• Work task A:
In the abstract on DHA phospholipid hydroperoxides, which highly unsaturated fatty acids are named as the main ones in neural tissue?
• Work task B:
List every abbreviation that the abstract on DHA phospholipid hydroperoxides spells out in full, each with its expansion.

Detection and relative quantification of ambient hydroperoxides of DHA phospholipids in retina and brain

Abstract: Neurodegeneration is thought to be initiated at least in part by reactive oxygen species (ROS) attacking highly unsaturated fatty acids (HUFA), which then enter a runaway lipid peroxidation cycle. The main HUFAs in neural tissue are omega-3 DHA and omega-6 arachidonic acid. We sought to measure ambient levels of lipid hydroperoxides in healthy cow retinas and rodent brains as a first step to understanding how to mitigate oxidation.
We first constructed a simple apparatus to oxidize bovine retinal lipids on the benchtop to obtain standards for analytical parameter development. Bovine retina fatty acid profiles were first established with routine gas chromatography (GC) methods and used to customize mass spectrometry scanning for major HUFA-carrying PLs. Targeted multiple reaction monitoring (MRM) scanning via triple quadrupole tandem mass spectrometry detected native (unoxidized) and oxidation-damaged PL regardless of the position of the O or O₂ addition along the acyl chains and enabled quantification of relative signals from intact native and oxidized PL (5%−10% CV). MRM-triggered information-dependent acquisition (IDA) spectra confirmed the structure of peroxidized PLs, revealing that peroxidized species (+O−OH) dominated over single O-added species in vitro and in vivo. Positive identification and relative quantification are reported for 12 selected in vivo native and peroxidized phosphatidylcholines and phosphatidylethanolamines. Similar studies were undertaken with oxidation-resistant bis-allylic deuterated DHA (D-DHA); our results indicated that these molecules oxidize by single O addition, which may explain their bioactivity. These results enable future studies of the initial peroxidation due to toxins, genetics, or other initiating events influencing in vivo oxidation levels and potentially the effectiveness of strategies to mitigate this mechanism of action.

(Stored data)
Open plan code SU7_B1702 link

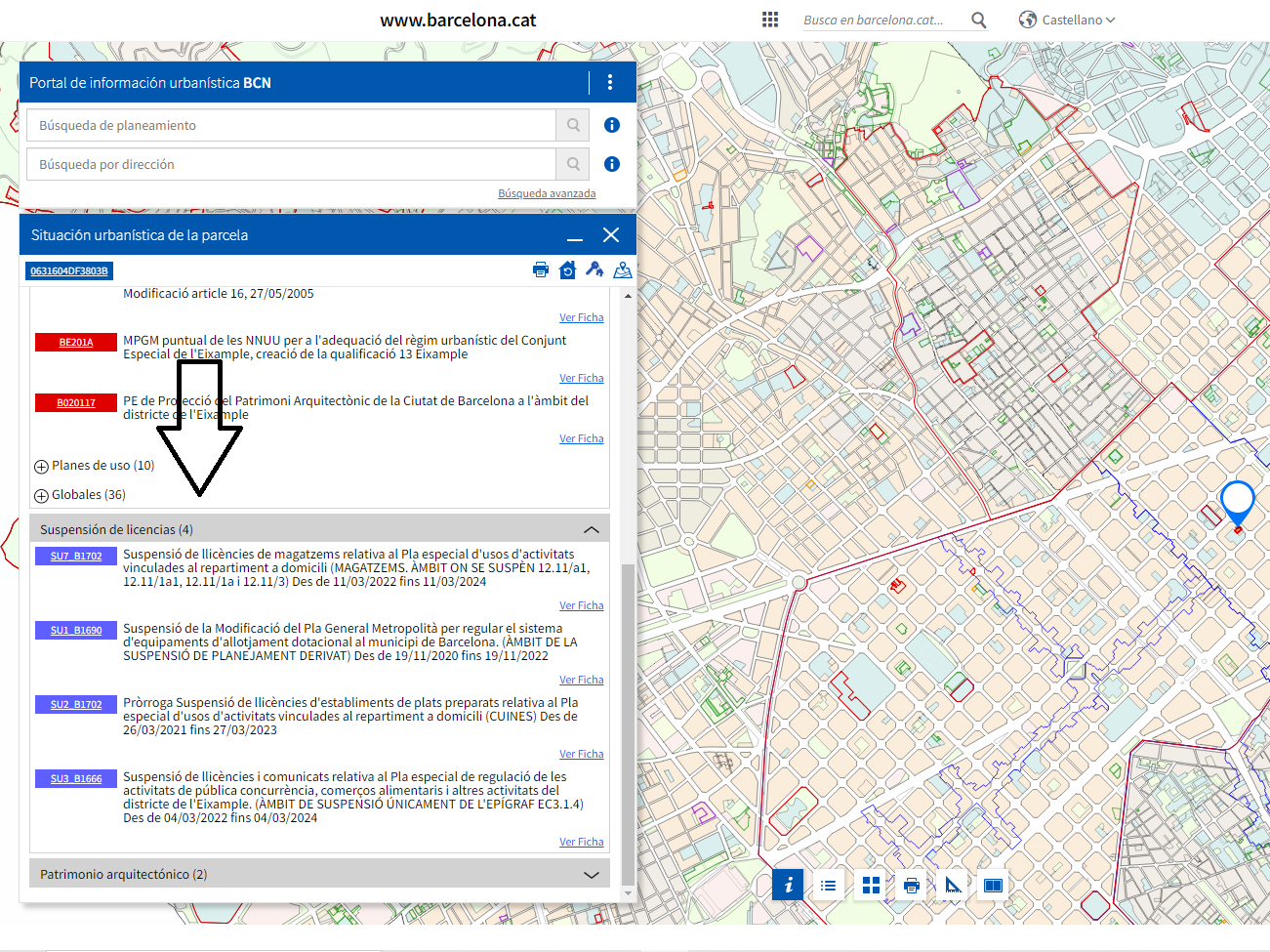coord(76,557)
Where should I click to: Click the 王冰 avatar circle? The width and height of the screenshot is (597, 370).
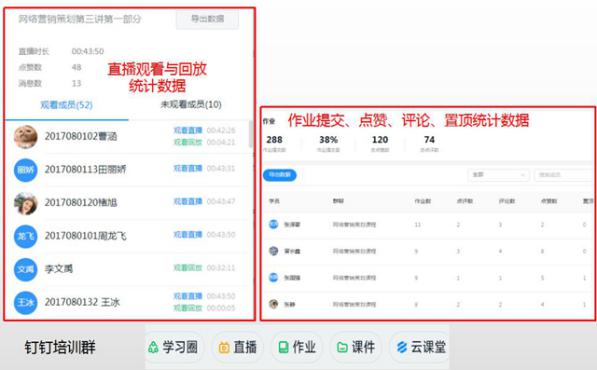[26, 302]
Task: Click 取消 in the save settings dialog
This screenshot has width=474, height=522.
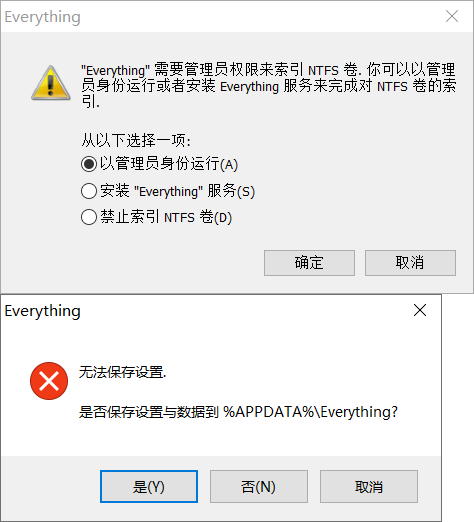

• Task result A:
Omega-3 DHA and omega-6 arachidonic acid.

• Task result B:
- ROS: reactive oxygen species
- HUFA: highly unsaturated fatty acids
- GC: gas chromatography
- MRM: multiple reaction monitoring
- IDA: information-dependent acquisition
- D-DHA: bis-allylic deuterated DHA